The Full Development Picture
Construction is only one part of the overall software development lifecycle. Figure 2 presents an overview diagram of the Agile lifecycle which encompasses the ideas presented in Figure 1 and extends them to address the full range of software development issues. This lifecycle explicitly includes the concept of phases because the activities that you perform do in fact change throughout the span of a project. I've adopted the normalized terminology described in the sidebar plus other common agile phase terminologymany agile teams refer to project initiation effort as "iteration 0" and transition as the release phase. In the Eclipse Way, the Agile process followed by the Eclipse development team, they use the terms "warm up" and "end game" respectively. In Agile and Iterative Development (Addison Wesley, 2004), Craig Larman uses the terms "pre-game" and "release" for these phases. The Open Unified Process (OpenUP) uses the terms Inception and Transition respectively. Sadly, many people consider the concept of phases to be antithetical to agility, yet in practice they seem to be a fundamental lifecycle concept.
Figure 2 encompasses several critical activities to scale Scrum to meet your real-world development needs:
- You need to do some initial requirements and architecture envisioning at the beginning of the project to address basic questions around scope, cost, schedule, and technical strategy. Few projects are funded without acceptable answers to these issues.
- To ensure the quality of your work, you should have an independent test team that works in parallel to the development team. This team reports change stories back to the team who then treats them exactly like a requirementthey're estimated, prioritized, and put on the work item stack (see "Scaling Test-Driven Development", www.ddj.com/architect/205207998).
- The "work item stack" contains all of the potential items of work that a team may need to address, not just stakeholder requirements. For example, you need to set up people's workstations, fix defects, people attend training, they take vacations, they review the work of other teams, and so on. These are important activities that must be planned for accordingly.
- Iterations can be any length, not just 30 days, and an individual team needs to determine which is best for them. As Dr. Dobb's 2007 Agile Adoption Survey (www.ddj.com/architect/200001986) found, the most popular iteration length is two weeks.
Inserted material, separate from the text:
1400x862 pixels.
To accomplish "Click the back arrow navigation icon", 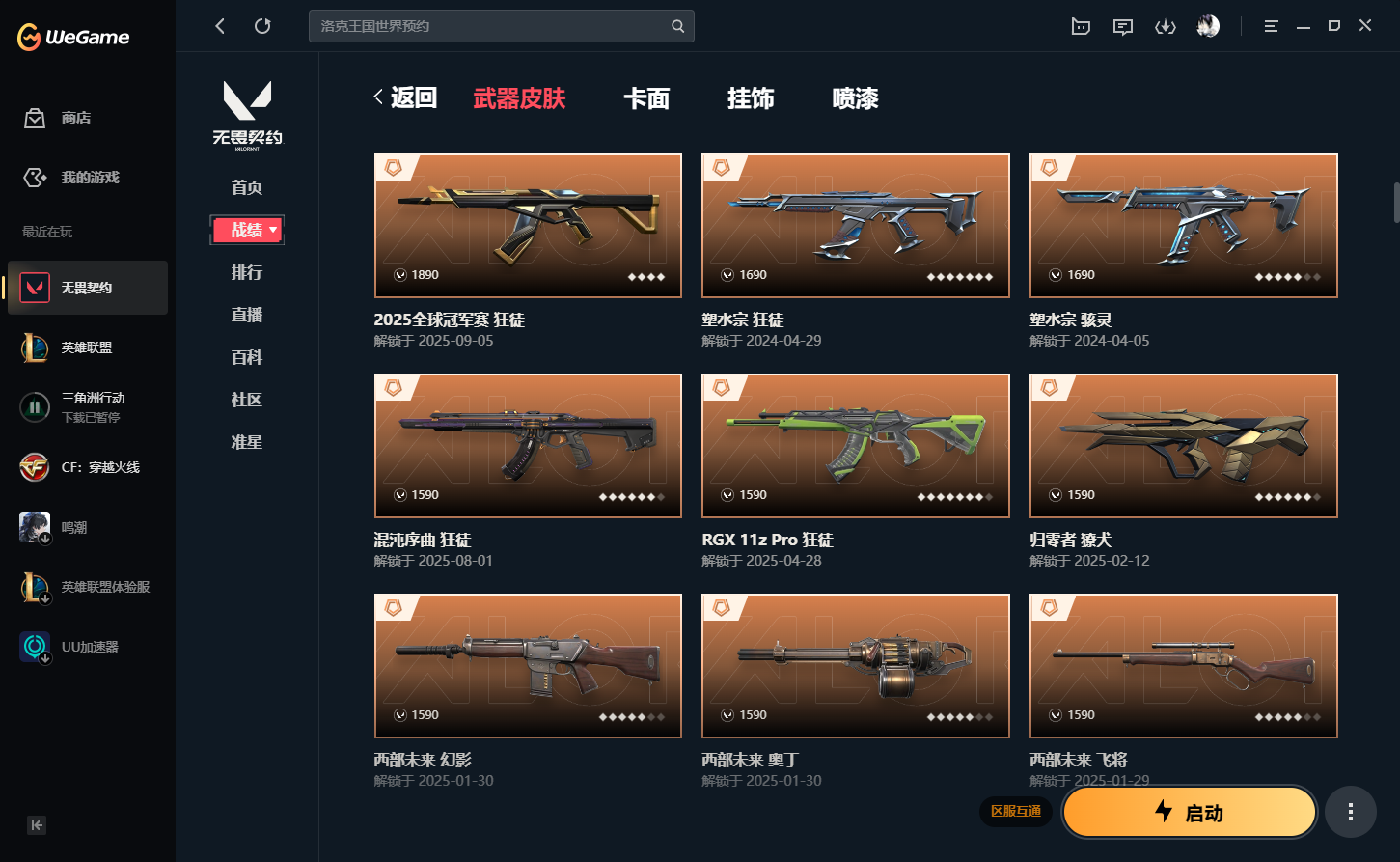I will [220, 26].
- Effective agile teams prove their architecture with code early in the project (this is the Elaboration part of Elaboration and Construction). Although purists claim that you should prioritize based solely on business concerns, the reality is that it behooves you to address technically risky requirements early in the lifecycle. Luckily, business value and technical risk often go hand-in-hand, so you rarely need to "game" your work item stack much to accommodate this strategy.
- The Transition phase provides time to successfully release software into production. This effort includes training people, finalizing testing, finalizing documentation, pilot/beta testing, and deploying the system; see "The Agile End Game" (www.ddj.com/architect/198800565) for more detail.
- Enhancement requests and defect reports are identified once the system is in production and treated as new work items that must be prioritized.

Since the late 1990s, I've written that effective software development is serial in the large, iterative in the small, delivering incremental releases over time. Over the past few years the rhetoric around agile software development has unfortunately drowned out the "serial in the large" part of the message, forcing many people to rediscover proven techniques and strategies. If the lifecycle of Figure 2 makes sense to you, and you'd like to extend Scrum to address these issues, I suspect that you'll find that the OpenUP, downloadable free of charge at www.eclipse.org/epf, will be of interest to you.